The majority of natural caves were created by water in the form of underground rivers. Over time, the water washed away the loose sand and gravel and weaker stone, but this does not mean the remaining stone is stronger or permanent. It only means that the force and volume of water was not enough to grind down or move the remaining stone. As a result, a caves structural integrity is relative to the force and volume of water that created the cave. If you apply more force and volume of water to any cave system, more rock would collapse, be ground, and washed away, expanding the cave. The erosion from flowing water, unlike an earthquake, can also be selective as it changes directions and erodes the weaker stone first while it moves across and through the ground.
This is not the case with earthquakes. Earthquakes do not change directions and will affect everything in their path. The impact on any rock formation will depend on distance from the epicenter, the stratum, type of stone, and depth, but all formations, no matter how dense will be affected. Unlike the smooth and flowing action of water which can leave a rock formation untouched and intact, earthquakes can shake that same formation making it collapse. Water in the form of a tsunami can simulate the action of earthquakes as they are created by earthquakes and follow similar wave principles, however, tsunamis are surface phenomenon and don’t create cave system.
It is possible that some cave and mine systems are structurally sound to withstand moderate and large earthquakes, but what about extreme earthquakes. And by extreme, we are talking about the possibility of earthquake strengths which are beyond anything we have seen in our history and possibly beyond comprehension. This is especially important if you consider that caves are natural structures which are not been structurally designed to withstand a specific level of force and mines which have been designed only to withstand nominal earthquake forces.
The advantage of man made structures is that you can choose where you want to put them, how deep, and what material and reinforcement you think is necessary for your particular application. There are several manufacturers of prefabricated units that generally offer a modular design for ease of expansion. Some are designed specifically for storage while others are designed as underground living quarters.

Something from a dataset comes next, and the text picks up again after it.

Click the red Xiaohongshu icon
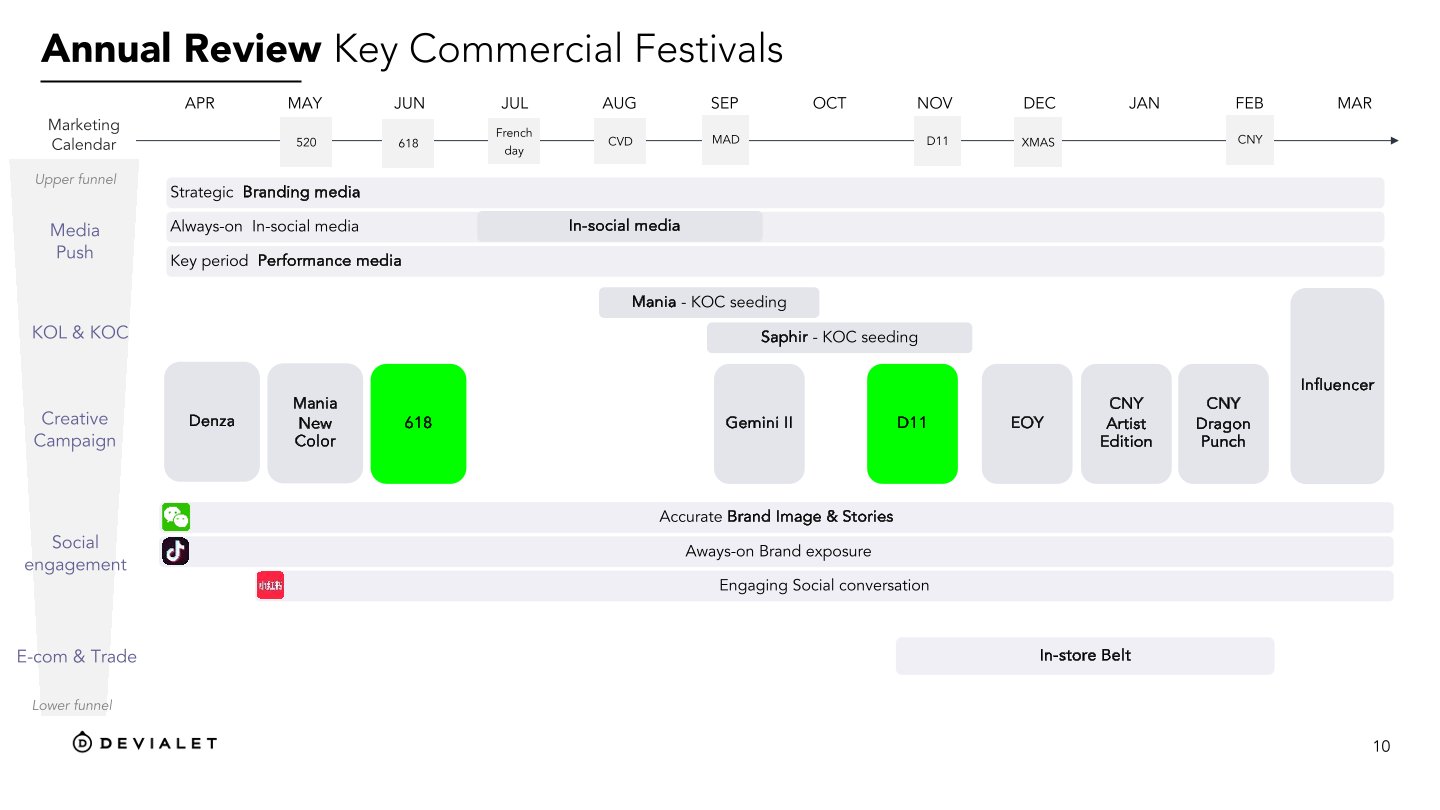 pyautogui.click(x=270, y=585)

In the case of a man made structure, you would want to consider if the construction matches with your strength considerations, as well as your environmental, sustainable, and ecological considerations. Then you would want to consider the terrain, substratum, and how deep you want to bury the structure. Ultimately there is no one answer that will satisfy everyone’s individual needs or concerns.

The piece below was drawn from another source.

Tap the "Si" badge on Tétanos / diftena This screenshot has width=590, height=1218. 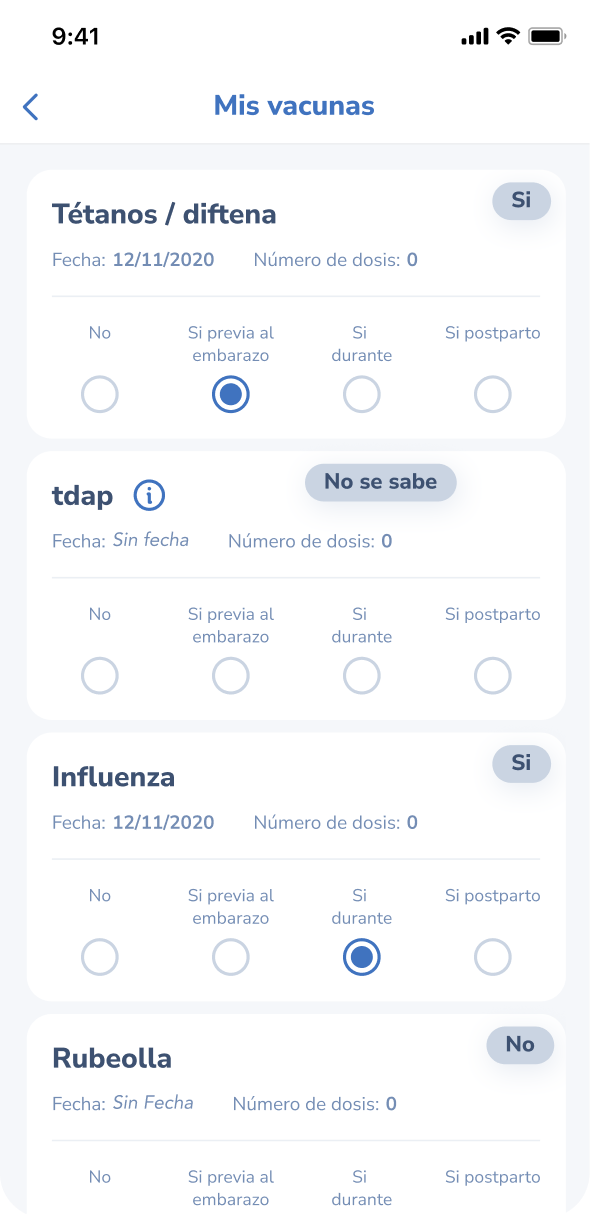click(x=521, y=201)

The best approach to purchasing, building, and burying any underground structure is to acquire the services of professional who can help you balance all of these concerns and provide a structurally sound recommendation. In order to provide such a recommendation, an engineer would need to be aware of geological terrain of the proposed location, the forces that may be relevant to the Possible Earth Events, and any environmental requirements that may influence construction materials.
Modularity is also something that you may want to consider. As the social economic impacts and possible Earth events increase in frequency, they may affect our ability to acquire resources and materials for construction and storage. A modular plan and design will enable you to make adjustments to your design if your needs change unexpectedly.
Recommendation: Choose a location where it will be relatively easy to dig, bury, or build underground storage structures. Make sure the modules are located in relation to other structures to allow for possible expansion. Choose construction material that conforms to structural safety and environmental concerns. Have any underground plan or structure engineered for safety.